Genealogy, Critique, and Epistemic Injustice
15:00 - 17:00
Lectures, talks and seminars
SPAH Seminar Series 2021-22
Philosophy and Art History, School of
Abby Connell firstname.lastname@example.org
Part of the SPAH Seminar Series, Daniele Lorenzini gives a talk on 'Genealogy, Critique, and Epistemic Injustice'.
It has been argued that Foucault can be considered a theorist of epistemic injustice avant la lettre. In this paper, I take issue with this claim and show that Foucault’s and Fricker’s respective philosophical premises are incompatible. Their main philosophical disagreement rests upon their divergent ways of conceiving of the relationship between reason and power, giving rise to the contrasting kinds of normativity that characterize their critical projects. To shed light on this disagreement, I address their different uses of the genealogical method. Fricker’s state-of-nature genealogy aims to ground her claim that reason and power can be neatly pulled apart, at least as a matter of theory, thus avoiding the reductionist and relativist conclusions which, in her view, Foucault’s genealogies necessarily entail. But Foucault’s mature and so-far overlooked definition of genealogy, based on the distinction between games and regimes of truth, is not vulnerable to Fricker’s objections. I thus conclude that Foucault’s genealogical inquiries can prove helpful to exploring anew issues that normally fall under the umbrella of epistemic injustice, while also allowing us to avoid some of the main objections that threaten Fricker’s project.
About the speaker
Daniele Lorenzini is Associate Professor of Philosophy at the University of Warwick, where he co-chairs the Centre for Research in Post-Kantian European Philosophy.
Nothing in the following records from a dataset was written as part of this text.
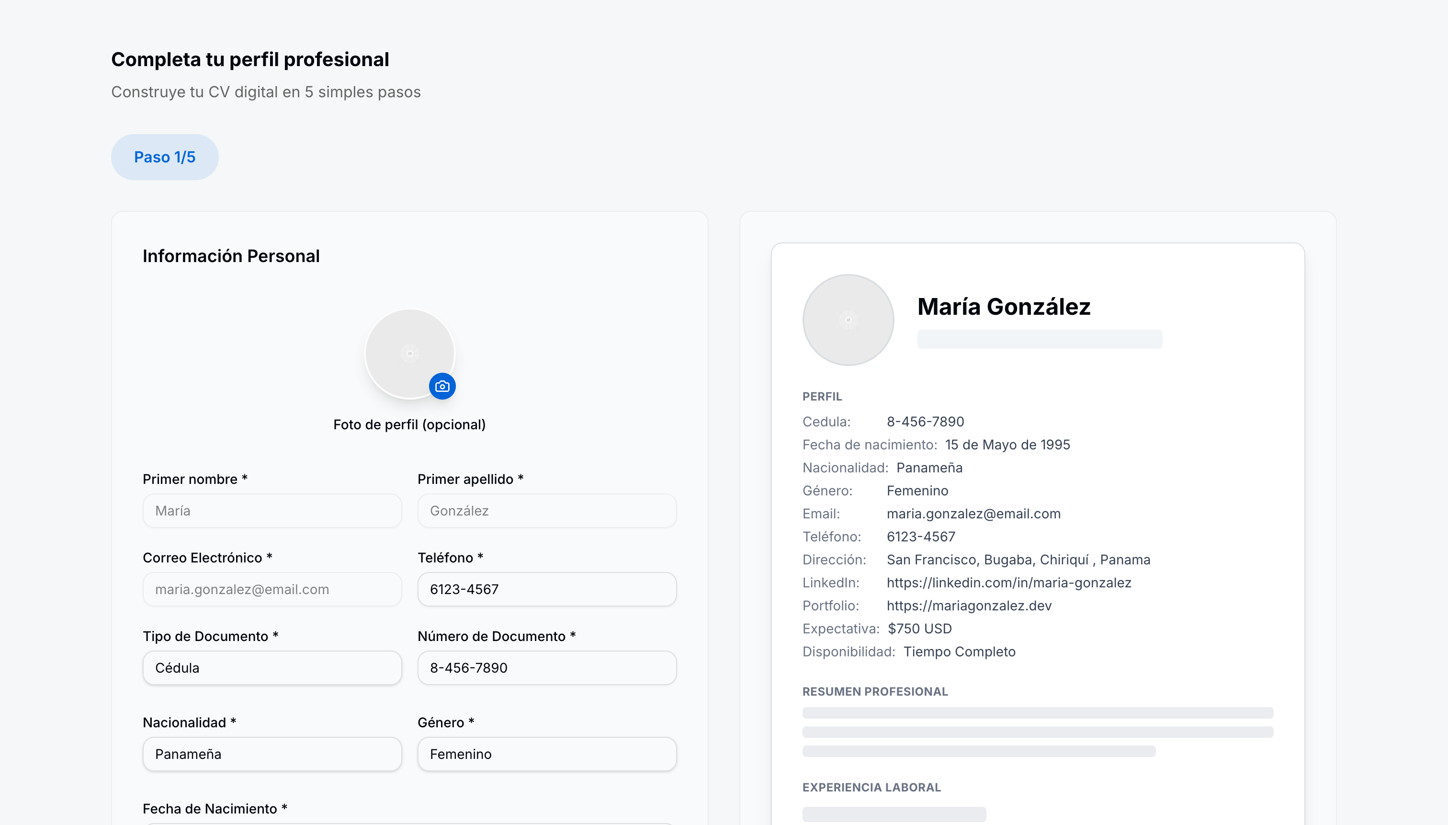Click the EXPERIENCIA LABORAL section heading

click(871, 787)
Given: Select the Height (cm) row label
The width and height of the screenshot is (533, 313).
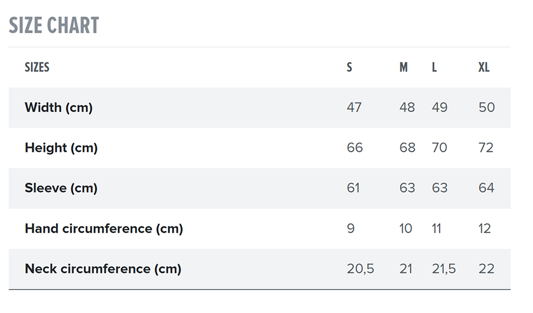Looking at the screenshot, I should 61,148.
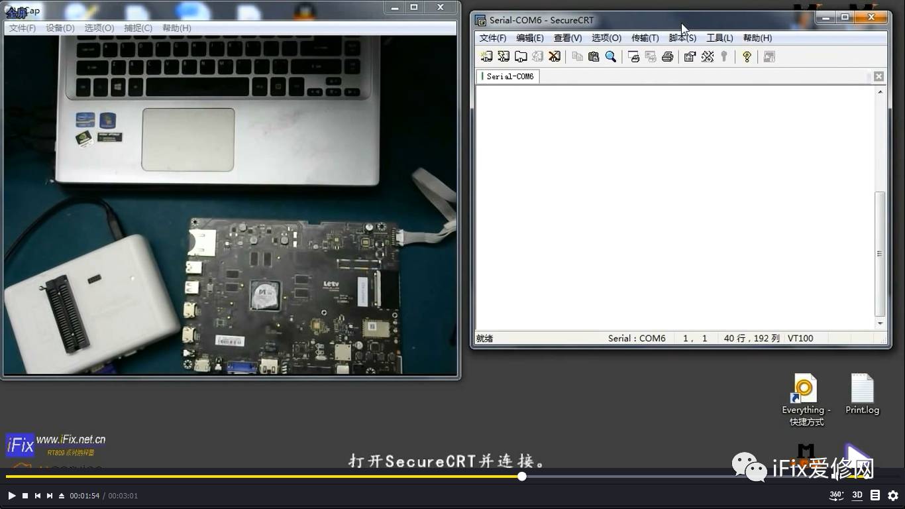The image size is (905, 509).
Task: Toggle the playlist panel in player
Action: click(x=875, y=495)
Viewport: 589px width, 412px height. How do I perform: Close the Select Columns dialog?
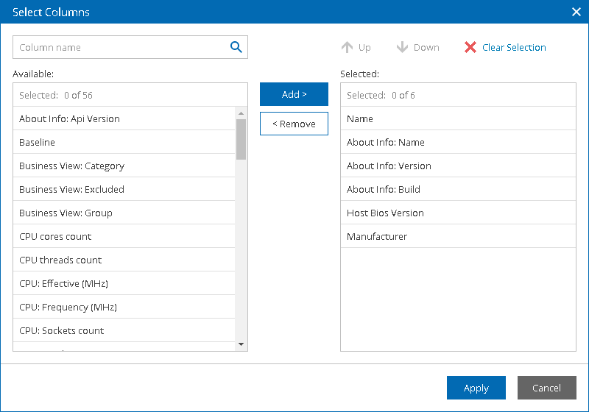[576, 12]
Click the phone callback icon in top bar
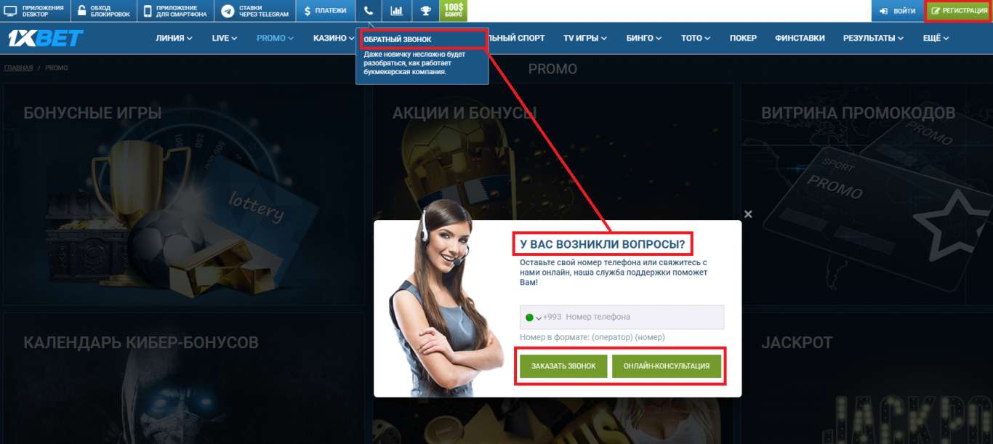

He specializes in post-Kantian continental philosophy, social and political philosophy, and ordinary language philosophy. He is the author of The Force of Truth: From Foucault to Austin (2017) and Ethics and Politics of the Self (2015), and the co-editor of several volumes collecting previously unpublished lectures and texts by Michel Foucault, including Speaking the Truth about Oneself (2021), Discourse and Truth (2019), and About the Beginning of the Hermeneutics of the Self (2015).